I assume you'd keep the existing behavior where functions lazy-create an empty dict if they have no annotations too? That all would work fine and be consistent, but you'd probably have to set the empty __annotations__ dict on modules too. I've noticed that code that examines annotations tends to handle two classes of objects: "functions" and "not-functions". Modules also store their __annotations__ in their __dict__, so the same code path works fine for examining the annotations of both classes and modules.
(I noticed that `__slots__` is missing from your list. Maybe because it follows yet another pattern?)
I forgot about __slots__! Yup, it's optional, and you can even delete it, though after the class is defined I'm not sure how much difference that makes. Slots intelligently support inheritance, too. I always kind of wondered why annotations didn't support inheritance--if D is a subclass of C, why doesn't D.__annotations__ contain all C's annotations too? But we're way past reconsidering that behavior now. Cheers, //arry/
On Mon, Jan 11, 2021 at 5:21 PM Larry Hastings <larry@hastings.org> wrote:
On 1/11/21 4:39 PM, Guido van Rossum wrote:
The easiest thing would be just to create an empty `__annotations__` for classes that have no annotated variables, and to hell with the cost.
I assume you'd keep the existing behavior where functions lazy-create an empty dict if they have no annotations too?
Indeed -- that's trying to provide a uniform interface.
That all would work fine and be consistent, but you'd probably have to set the empty __annotations__ dict on modules too. I've noticed that code that examines annotations tends to handle two classes of objects: "functions" and "not-functions". Modules also store their __annotations__ in their __dict__, so the same code path works fine for examining the annotations of both classes and modules.
I'm not against giving all modules an empty `__annotations__` by default.
(I noticed that `__slots__` is missing from your list. Maybe because it follows yet another pattern?)

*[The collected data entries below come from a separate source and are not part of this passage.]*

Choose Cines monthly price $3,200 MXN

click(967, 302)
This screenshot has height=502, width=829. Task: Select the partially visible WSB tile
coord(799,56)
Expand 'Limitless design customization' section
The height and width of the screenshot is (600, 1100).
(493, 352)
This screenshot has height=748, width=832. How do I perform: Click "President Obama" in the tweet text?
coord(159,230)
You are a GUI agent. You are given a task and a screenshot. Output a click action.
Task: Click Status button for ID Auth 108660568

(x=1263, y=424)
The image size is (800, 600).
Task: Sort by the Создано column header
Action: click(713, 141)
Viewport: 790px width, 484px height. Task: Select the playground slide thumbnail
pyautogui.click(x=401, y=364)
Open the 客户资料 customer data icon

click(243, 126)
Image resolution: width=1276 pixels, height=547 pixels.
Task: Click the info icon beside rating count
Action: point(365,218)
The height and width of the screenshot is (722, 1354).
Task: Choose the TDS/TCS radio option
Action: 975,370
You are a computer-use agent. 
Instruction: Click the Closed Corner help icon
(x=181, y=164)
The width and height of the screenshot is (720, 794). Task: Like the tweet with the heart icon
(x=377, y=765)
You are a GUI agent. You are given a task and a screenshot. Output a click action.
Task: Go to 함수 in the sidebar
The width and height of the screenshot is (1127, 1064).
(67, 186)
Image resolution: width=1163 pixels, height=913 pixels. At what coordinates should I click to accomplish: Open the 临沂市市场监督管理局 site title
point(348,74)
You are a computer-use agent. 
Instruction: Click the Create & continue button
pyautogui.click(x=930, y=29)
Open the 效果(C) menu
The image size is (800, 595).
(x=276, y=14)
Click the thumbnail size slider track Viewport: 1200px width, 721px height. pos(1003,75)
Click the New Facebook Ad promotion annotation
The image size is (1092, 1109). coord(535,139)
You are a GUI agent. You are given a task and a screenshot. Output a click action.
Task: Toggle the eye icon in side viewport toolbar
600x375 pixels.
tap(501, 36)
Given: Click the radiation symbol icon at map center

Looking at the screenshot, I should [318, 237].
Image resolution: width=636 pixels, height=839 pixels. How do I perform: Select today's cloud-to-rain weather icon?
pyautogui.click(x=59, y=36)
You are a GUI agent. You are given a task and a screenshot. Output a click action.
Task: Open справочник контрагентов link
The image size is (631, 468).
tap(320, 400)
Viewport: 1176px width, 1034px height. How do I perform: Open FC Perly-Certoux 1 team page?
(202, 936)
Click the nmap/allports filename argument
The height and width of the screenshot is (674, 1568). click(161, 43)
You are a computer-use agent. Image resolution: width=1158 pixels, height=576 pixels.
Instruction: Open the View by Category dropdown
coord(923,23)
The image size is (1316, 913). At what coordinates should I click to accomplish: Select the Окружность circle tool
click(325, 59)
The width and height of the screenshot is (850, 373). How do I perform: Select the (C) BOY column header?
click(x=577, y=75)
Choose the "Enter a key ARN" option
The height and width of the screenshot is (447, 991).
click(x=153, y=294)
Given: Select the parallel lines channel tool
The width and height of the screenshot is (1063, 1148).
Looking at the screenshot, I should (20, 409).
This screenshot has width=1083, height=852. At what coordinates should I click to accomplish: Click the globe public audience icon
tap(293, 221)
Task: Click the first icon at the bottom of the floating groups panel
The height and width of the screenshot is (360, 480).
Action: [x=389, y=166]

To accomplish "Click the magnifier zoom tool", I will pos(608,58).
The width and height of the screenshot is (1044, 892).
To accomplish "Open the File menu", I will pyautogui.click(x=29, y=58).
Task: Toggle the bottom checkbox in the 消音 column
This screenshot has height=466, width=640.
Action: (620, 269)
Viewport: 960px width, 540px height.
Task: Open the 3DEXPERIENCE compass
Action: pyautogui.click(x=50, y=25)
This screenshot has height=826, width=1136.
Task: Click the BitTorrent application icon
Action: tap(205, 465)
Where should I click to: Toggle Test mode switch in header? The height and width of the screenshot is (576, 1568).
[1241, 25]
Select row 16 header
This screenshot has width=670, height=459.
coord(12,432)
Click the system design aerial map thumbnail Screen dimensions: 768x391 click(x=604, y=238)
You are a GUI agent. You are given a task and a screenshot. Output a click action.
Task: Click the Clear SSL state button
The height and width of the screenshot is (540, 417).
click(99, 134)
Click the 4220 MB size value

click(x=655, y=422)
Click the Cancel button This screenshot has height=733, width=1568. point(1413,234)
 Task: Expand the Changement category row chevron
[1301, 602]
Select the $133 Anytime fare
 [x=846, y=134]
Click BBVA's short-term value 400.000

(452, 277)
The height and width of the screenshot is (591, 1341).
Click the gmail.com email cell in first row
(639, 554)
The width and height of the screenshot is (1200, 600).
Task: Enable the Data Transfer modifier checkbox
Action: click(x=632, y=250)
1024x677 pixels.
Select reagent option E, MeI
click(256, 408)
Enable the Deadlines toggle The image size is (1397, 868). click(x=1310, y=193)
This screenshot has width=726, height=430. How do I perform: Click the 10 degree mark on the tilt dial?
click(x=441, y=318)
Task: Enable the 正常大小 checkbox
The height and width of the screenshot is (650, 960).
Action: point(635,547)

I forgot about __slots__! Yup, it's optional, and you can even delete it, though after the class is defined I'm not sure how much difference that makes.
Slots intelligently support inheritance, too. I always kind of wondered why annotations didn't support inheritance--if D is a subclass of C, why doesn't D.__annotations__ contain all C's annotations too? But we're way past reconsidering that behavior now.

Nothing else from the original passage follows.